必要な作業>
(1) 結核と文学の記事によると、正岡子規が「子規」と号したきっかけは何ですか?
(2) 結核と文学の記事から、「なお『不如帰』というタイトル」から「幸い、室生は結核にはかからず、72歳まで生きて旺盛な文学活動を続けた。」までを含む部分を、一字一句変えずに返してください。

ページ本文>
....................

「自分の晩年を20代半ばに想定していた詩人・立原道造。日本の近代文学は結核によって発熱した」1939(昭和14)年とその前後【宝泉薫】
【連載:死の百年史1921-2020】第15回(作家・宝泉薫)
死のかたちから見えてくる人間と社会の実相。過去百年の日本と世界を、さまざまな命の終わり方を通して浮き彫りにする。第15回は1939(昭和14)年に夭折した立原道造など、明治から昭和前期にかけて繰り広げられた結核と文学の「蜜月」を振り返る。
■1939(昭和14)年
結核と文学、死の味のする生の幸福
立原道造(享年24)
かつて、結核は不治の病だった。また、工業化が猛スピードで進む劣悪な都市環境で蔓延する傾向があり、日本では明治から昭和初期にかけて猛威をふるった。なかでも目立つのが、文学関係者の夭折だ。暗くじめじめした狭い部屋で、古本に囲まれ、ろくなものも食べず、不規則な生活をしがちなのが災いしたのだろう。
この連載が扱う以前の時代には、樋口一葉や石川啄木が20代なかばで世を去ったし、すでに見てきた時代では、1927(昭和2)年に詩人の八木重吉が29歳で亡くなった。また、この年、鬼籍に入った徳富蘆花(58歳・心臓発作)は、薄幸な美女が結核で悲劇的な死を遂げるベストセラー小説『不如帰(ほととぎす)』の作者だったりする。
なお『不如帰』というタイトルは、ホトトギスが鳴きながら血を吐いたという中国の故事が由来だ。また、ホトトギスは「子規」とも書く。それゆえ、俳人の正岡子規は喀血をして肺結核と診断されたことをきっかけに、子規と号した。
その後、子規は結核による脊椎カリエスにも苦しみ、寝返りも打てないほどの激痛にさいなまれるが、34歳で亡くなるまで、俳句・短歌の改革を過激に推し進めた。重病人だからこそ、対抗勢力がひるんでくれるのだとも語っていたという。
1932(昭和7)年には、梶井基次郎。結核と文学がある意味蜜月的なことに若くして気づき「肺病になりたい」と叫んだりしたという猛者だ。初志貫徹というべきか、この病に罹患し、代表作『檸檬』をはじめ、結核の影が見え隠れする小説を多く残した。遺作となった『のんきな患者』は「吉田は肺が悪い」という一文で始まり、こんな一文で終わる。
「しかし病気というものは決して学校の行軍のように弱いそれに堪えることの出来ない人間をその行軍から除外してくれるものではなく、最後の死のゴールへ行くまではどんな豪傑でも弱虫でもみんな同列にならばして嫌応なしに引摺ってゆく――ということであった」
この作品が初めて商業誌『中央公論』に掲載されたものの、翌月には31年の生涯を閉じる。そんな梶井がかつて「肺病になりたい」などと叫んだことを後悔したかどうかはさだかでない。ただ、当時の文学青年にとっても、ほとんどの人の場合、結核は恐怖だった。
たとえば、室生犀星は自伝的小説の『性に目覚める頃』のなかで、文学青年仲間が結核で夭折したあと、こんな本音を綴っている。
「いつか表が咳入っていたとき、蚊のような肺病の虫が、私の坐ったところまでぱっと拡がったような気のしたことを思い出した。そのときは、なに伝染るものかという気がしたし、友に安心させるためにわざと近近と顔をよせて話したことも、いま思い出されて、急に怖気がついて来て、とりかえしのつかないような気がした」
幸い、室生は結核にはかからず、72歳まで生きて旺盛な文学活動を続けた。

....................

掲載行一覧>
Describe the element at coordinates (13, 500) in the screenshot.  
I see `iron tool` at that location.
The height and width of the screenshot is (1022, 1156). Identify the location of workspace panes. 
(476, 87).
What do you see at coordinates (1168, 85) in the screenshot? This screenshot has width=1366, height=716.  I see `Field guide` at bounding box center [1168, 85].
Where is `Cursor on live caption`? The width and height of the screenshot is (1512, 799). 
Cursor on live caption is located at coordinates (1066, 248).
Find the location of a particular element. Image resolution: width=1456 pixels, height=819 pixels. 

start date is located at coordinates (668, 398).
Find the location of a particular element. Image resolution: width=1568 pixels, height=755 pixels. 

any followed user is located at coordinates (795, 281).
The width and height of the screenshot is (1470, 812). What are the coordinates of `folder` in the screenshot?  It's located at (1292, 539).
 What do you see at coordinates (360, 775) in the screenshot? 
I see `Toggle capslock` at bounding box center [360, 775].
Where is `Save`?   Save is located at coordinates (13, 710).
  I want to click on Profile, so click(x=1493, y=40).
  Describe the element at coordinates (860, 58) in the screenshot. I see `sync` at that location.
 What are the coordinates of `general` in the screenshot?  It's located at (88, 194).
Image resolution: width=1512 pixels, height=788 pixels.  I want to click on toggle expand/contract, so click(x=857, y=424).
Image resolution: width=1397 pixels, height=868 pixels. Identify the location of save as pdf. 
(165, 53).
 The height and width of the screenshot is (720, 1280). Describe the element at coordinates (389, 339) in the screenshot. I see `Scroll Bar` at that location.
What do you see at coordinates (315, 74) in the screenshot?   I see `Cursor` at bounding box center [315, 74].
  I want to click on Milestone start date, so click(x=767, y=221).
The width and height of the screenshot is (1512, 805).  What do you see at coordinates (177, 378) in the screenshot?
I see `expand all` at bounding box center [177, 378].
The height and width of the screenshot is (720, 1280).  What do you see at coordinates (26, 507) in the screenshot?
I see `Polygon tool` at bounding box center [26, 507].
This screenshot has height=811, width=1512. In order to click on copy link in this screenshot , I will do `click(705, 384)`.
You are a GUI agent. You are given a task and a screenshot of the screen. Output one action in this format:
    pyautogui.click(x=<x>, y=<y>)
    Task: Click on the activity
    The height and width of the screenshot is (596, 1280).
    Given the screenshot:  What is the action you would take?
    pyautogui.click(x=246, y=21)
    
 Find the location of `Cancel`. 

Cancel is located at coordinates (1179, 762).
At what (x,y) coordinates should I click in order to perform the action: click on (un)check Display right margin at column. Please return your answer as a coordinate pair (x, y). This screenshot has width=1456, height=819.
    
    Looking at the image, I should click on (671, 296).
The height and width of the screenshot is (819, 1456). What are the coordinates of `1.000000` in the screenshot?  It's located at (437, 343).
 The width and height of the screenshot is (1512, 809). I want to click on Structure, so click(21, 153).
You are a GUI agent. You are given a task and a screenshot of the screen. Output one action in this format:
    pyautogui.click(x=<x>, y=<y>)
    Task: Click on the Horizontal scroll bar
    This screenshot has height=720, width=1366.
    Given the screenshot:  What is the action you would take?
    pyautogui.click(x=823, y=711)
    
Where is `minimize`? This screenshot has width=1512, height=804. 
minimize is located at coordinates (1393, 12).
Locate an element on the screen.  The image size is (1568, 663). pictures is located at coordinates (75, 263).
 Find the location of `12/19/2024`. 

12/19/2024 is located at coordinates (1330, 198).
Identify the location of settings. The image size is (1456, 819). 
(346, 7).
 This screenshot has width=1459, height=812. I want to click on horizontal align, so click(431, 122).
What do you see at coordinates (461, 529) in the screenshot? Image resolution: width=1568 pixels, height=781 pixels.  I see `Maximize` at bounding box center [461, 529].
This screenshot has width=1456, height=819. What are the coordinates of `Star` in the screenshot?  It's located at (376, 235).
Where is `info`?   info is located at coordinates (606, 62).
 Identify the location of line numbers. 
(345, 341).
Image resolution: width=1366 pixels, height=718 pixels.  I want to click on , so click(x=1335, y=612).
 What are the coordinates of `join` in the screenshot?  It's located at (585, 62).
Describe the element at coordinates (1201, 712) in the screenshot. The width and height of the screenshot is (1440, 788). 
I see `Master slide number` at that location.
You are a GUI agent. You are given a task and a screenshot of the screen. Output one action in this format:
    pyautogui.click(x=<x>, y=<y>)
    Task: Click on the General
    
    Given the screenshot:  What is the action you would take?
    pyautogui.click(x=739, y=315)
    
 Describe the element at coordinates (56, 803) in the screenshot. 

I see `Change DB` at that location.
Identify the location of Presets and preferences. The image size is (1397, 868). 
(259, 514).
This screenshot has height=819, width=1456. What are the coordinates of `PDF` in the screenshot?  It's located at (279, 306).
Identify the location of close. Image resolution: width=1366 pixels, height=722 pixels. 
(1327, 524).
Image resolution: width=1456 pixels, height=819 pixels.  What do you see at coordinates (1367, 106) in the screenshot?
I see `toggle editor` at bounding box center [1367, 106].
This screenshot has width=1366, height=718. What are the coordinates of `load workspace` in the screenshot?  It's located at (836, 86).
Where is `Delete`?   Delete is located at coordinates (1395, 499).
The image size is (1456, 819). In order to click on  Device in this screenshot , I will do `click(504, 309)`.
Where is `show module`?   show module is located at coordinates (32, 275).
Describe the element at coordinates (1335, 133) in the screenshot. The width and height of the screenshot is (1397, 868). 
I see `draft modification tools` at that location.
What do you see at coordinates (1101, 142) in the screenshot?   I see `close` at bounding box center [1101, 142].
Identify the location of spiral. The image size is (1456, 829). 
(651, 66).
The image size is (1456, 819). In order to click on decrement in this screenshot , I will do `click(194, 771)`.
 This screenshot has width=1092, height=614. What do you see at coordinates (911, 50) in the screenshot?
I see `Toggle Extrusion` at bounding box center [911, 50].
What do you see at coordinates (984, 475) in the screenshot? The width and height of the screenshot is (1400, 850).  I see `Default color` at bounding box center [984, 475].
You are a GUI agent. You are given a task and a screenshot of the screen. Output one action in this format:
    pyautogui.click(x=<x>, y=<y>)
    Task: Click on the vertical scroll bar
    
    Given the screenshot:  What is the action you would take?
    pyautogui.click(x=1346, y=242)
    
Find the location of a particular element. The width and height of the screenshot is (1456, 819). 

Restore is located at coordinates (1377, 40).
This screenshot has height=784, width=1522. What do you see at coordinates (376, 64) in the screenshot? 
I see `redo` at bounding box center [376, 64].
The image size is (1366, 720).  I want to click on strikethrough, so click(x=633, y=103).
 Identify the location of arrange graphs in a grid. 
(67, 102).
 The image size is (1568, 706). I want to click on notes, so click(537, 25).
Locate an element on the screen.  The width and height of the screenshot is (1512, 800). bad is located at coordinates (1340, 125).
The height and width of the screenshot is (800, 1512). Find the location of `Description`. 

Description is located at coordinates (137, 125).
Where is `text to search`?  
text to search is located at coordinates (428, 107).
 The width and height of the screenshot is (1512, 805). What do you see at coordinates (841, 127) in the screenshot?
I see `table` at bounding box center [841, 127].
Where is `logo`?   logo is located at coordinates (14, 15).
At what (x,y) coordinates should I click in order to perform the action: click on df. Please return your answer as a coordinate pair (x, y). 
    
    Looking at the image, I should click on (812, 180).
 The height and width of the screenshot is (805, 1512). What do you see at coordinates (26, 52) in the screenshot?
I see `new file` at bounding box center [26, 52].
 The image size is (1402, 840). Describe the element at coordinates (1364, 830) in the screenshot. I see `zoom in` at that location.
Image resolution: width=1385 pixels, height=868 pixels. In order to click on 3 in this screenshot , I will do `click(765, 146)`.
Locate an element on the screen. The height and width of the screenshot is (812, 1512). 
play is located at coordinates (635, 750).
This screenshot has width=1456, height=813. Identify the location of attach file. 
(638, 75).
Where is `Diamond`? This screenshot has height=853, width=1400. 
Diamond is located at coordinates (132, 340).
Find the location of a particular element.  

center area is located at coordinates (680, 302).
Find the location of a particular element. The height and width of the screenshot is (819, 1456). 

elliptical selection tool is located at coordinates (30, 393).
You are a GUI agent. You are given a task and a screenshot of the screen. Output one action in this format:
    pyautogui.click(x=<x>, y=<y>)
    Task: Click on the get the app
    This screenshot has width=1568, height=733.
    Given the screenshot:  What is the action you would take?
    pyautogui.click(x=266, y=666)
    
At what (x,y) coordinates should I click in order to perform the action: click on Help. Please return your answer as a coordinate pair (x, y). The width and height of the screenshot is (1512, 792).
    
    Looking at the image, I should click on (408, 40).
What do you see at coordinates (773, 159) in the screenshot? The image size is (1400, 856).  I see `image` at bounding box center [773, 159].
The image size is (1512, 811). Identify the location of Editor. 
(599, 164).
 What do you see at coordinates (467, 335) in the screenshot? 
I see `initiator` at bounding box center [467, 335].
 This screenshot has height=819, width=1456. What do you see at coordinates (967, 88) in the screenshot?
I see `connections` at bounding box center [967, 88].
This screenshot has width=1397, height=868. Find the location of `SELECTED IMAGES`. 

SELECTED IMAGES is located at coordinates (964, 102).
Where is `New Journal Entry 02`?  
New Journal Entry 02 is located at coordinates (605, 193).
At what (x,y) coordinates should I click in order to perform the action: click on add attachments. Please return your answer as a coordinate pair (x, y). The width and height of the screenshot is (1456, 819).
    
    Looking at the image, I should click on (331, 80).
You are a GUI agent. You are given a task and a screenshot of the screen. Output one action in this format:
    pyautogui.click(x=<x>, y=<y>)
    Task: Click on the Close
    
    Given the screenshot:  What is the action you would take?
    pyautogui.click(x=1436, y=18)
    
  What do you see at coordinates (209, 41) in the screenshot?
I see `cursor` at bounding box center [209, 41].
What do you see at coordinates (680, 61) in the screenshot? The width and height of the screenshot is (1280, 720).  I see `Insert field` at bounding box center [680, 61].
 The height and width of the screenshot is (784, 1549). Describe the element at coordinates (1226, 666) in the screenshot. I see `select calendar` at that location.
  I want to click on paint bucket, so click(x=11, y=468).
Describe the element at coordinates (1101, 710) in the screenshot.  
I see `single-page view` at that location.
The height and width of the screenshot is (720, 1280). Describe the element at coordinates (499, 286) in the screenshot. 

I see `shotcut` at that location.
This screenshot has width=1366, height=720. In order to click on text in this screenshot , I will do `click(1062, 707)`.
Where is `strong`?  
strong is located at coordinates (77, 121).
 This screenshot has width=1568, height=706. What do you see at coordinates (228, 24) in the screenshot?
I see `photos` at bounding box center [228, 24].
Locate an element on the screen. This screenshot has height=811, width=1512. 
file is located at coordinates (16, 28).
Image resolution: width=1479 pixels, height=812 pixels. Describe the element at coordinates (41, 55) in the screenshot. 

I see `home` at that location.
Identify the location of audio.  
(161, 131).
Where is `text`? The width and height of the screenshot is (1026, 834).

....................

番号別の解答>
(1) 喀血をして肺結核と診断されたことです。

(2)
なお『不如帰』というタイトルは、ホトトギスが鳴きながら血を吐いたという中国の故事が由来だ。また、ホトトギスは「子規」とも書く。それゆえ、俳人の正岡子規は喀血をして肺結核と診断されたことをきっかけに、子規と号した。
その後、子規は結核による脊椎カリエスにも苦しみ、寝返りも打てないほどの激痛にさいなまれるが、34歳で亡くなるまで、俳句・短歌の改革を過激に推し進めた。重病人だからこそ、対抗勢力がひるんでくれるのだとも語っていたという。
1932(昭和7)年には、梶井基次郎。結核と文学がある意味蜜月的なことに若くして気づき「肺病になりたい」と叫んだりしたという猛者だ。初志貫徹というべきか、この病に罹患し、代表作『檸檬』をはじめ、結核の影が見え隠れする小説を多く残した。遺作となった『のんきな患者』は「吉田は肺が悪い」という一文で始まり、こんな一文で終わる。
「しかし病気というものは決して学校の行軍のように弱いそれに堪えることの出来ない人間をその行軍から除外してくれるものではなく、最後の死のゴールへ行くまではどんな豪傑でも弱虫でもみんな同列にならばして嫌応なしに引摺ってゆく――ということであった」
この作品が初めて商業誌『中央公論』に掲載されたものの、翌月には31年の生涯を閉じる。そんな梶井がかつて「肺病になりたい」などと叫んだことを後悔したかどうかはさだかでない。ただ、当時の文学青年にとっても、ほとんどの人の場合、結核は恐怖だった。
たとえば、室生犀星は自伝的小説の『性に目覚める頃』のなかで、文学青年仲間が結核で夭折したあと、こんな本音を綴っている。
「いつか表が咳入っていたとき、蚊のような肺病の虫が、私の坐ったところまでぱっと拡がったような気のしたことを思い出した。そのときは、なに伝染るものかという気がしたし、友に安心させるためにわざと近近と顔をよせて話したことも、いま思い出されて、急に怖気がついて来て、とりかえしのつかないような気がした」
幸い、室生は結核にはかからず、72歳まで生きて旺盛な文学活動を続けた。